Atkinson gasped at the name Roach. The bully everyone feared. Something terrible was happening to Miss Cartier. Roach had spread his money freely among the watchmen. Two of them roughly picked her up and carried her away.

While the third watchman was inspecting the scene in the light of his lamp, Tom Atkinson left his hiding place unnoticed and introduced himself.

“Did you see anything?” the watchman asked, lowering his voice to a threat.

“Just heard a racket and saw scuffling in the dark,” Atkinson replied cautiously. “What happened?”

“The woman who lives here, the saucy French actress, got drunk and attacked Mr. Roach and a friend. We'll have none of that in Islington.” He waved Atkinson away with a curt gesture.

Stunned, his heart pounding, Atkinson slunk back to his cottage, woke his wife and told her what had happened. They sat hunched over the kitchen table, the windows shuttered, the doors bolted and barred. A few embers glowed in the hearth, a single candle threw a fitful light from the mantel.

“Miss Cartier attacked three men twice her size?” Winifrid Atkinson shook her head. “Jack Roach is the villain in this piece.” Her brow furrowed in vexation. “We should help her. She's been good to us—carries my groceries from the market. Pays the rent on time. We couldn't ask for a better tenant.”

Her husband wrung his hands. “What can we do? The police have her now. She's probably best in jail. Roach and his men are out there in the dark, mad as hornets. Probably keeping an eye on us too. They may suspect I saw something. We'd better stay home.”

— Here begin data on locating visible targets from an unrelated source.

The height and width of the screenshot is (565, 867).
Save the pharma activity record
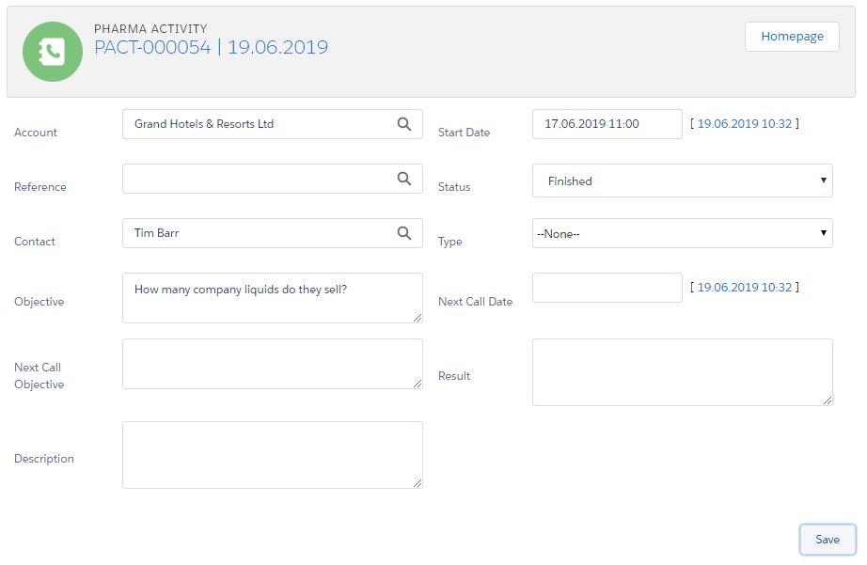click(x=827, y=540)
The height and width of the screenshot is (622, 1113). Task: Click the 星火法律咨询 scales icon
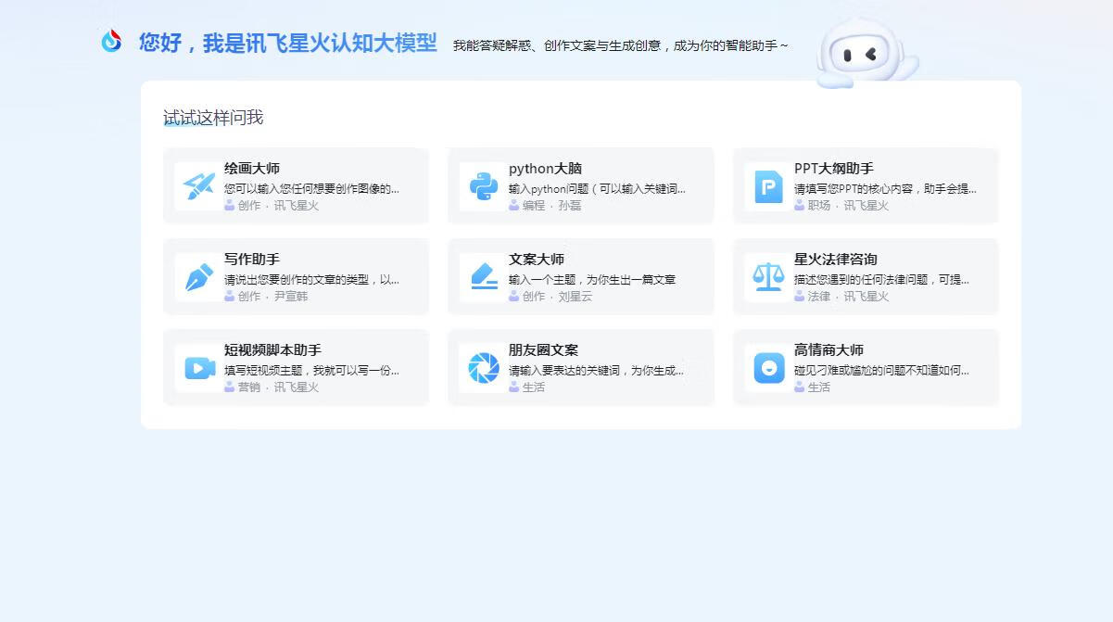[768, 277]
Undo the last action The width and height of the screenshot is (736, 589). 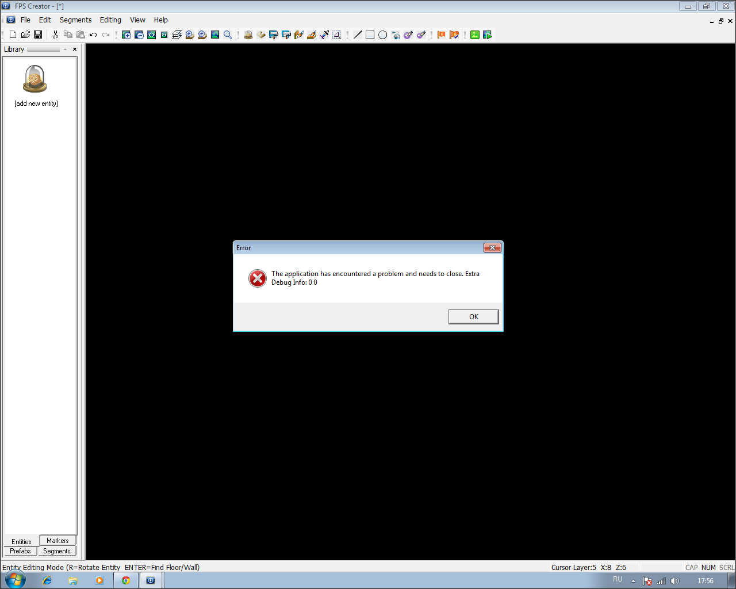tap(93, 35)
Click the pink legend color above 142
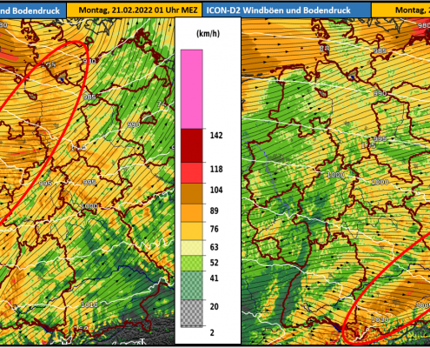 click(192, 90)
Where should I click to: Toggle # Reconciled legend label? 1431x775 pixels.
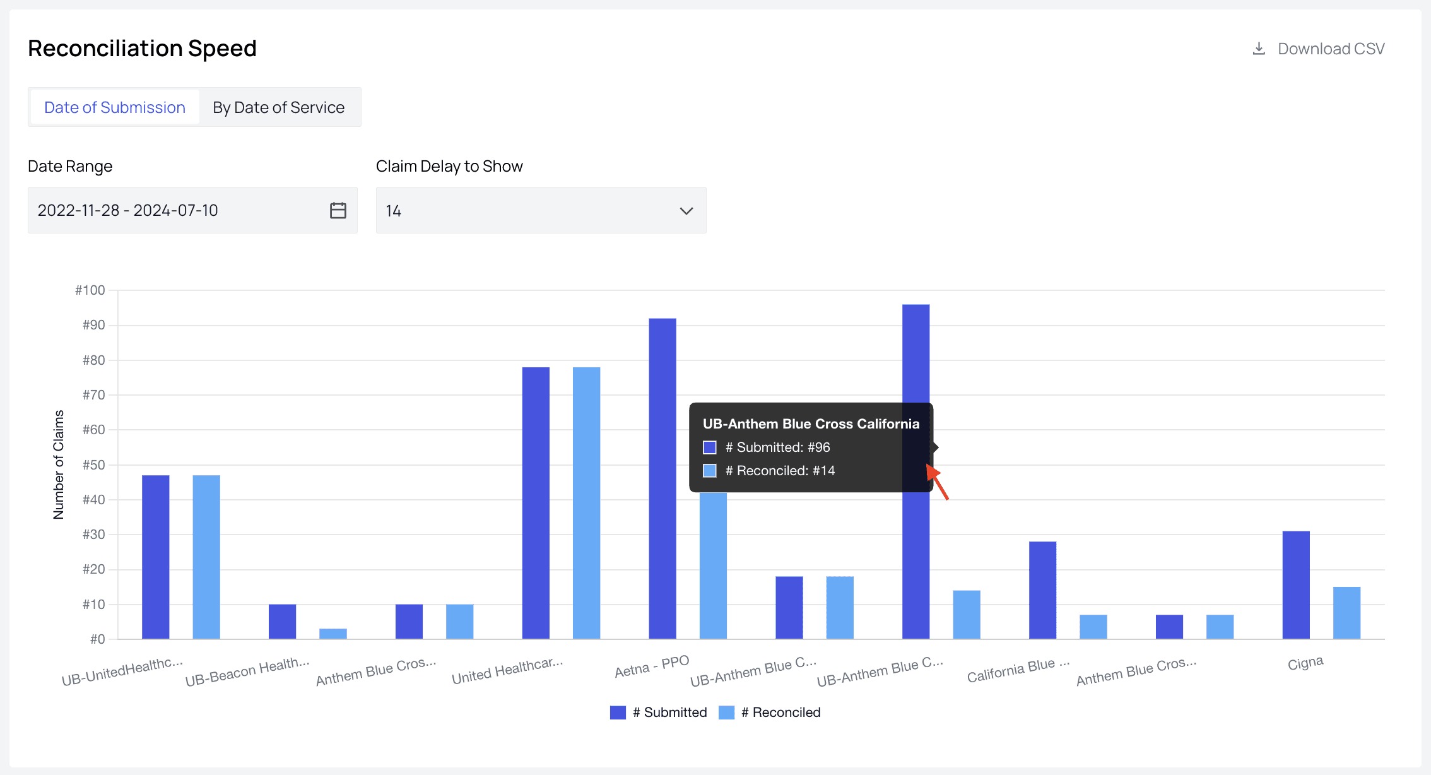pyautogui.click(x=780, y=713)
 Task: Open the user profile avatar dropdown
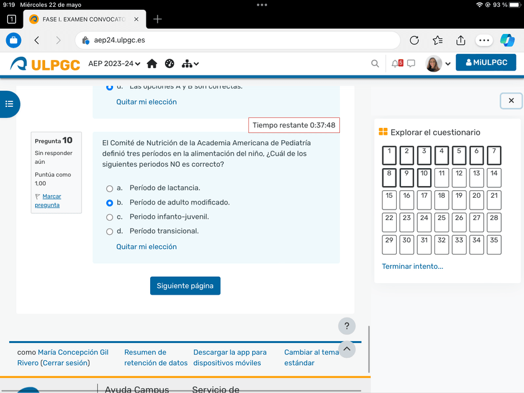click(x=438, y=64)
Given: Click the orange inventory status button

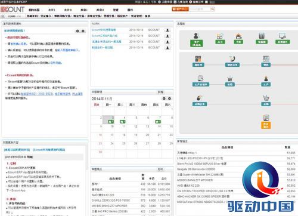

Winifrid sighed, then pushed her chair back to rise. “We'll have to wait till it's safe to go out in the morning.” She rubbed the back of her neck. “Maybe the magistrate will set her free. If he doesn't…, Mr. Newton should be told.”

***

Anne awoke on a bed of straw, nauseous, her head splitting. She raised herself on one arm and looked about. “Where am I?” she wondered aloud, as the first tingling of fear reached her brain. The room was dark. A thin ray of light shafted through a small high window. It must be morning. Her bed lay on an earthen floor near a wooden door. The stench of urine, unwashed bodies, and moldering plaster wafted through the room. She turned toward the wall and retched violently.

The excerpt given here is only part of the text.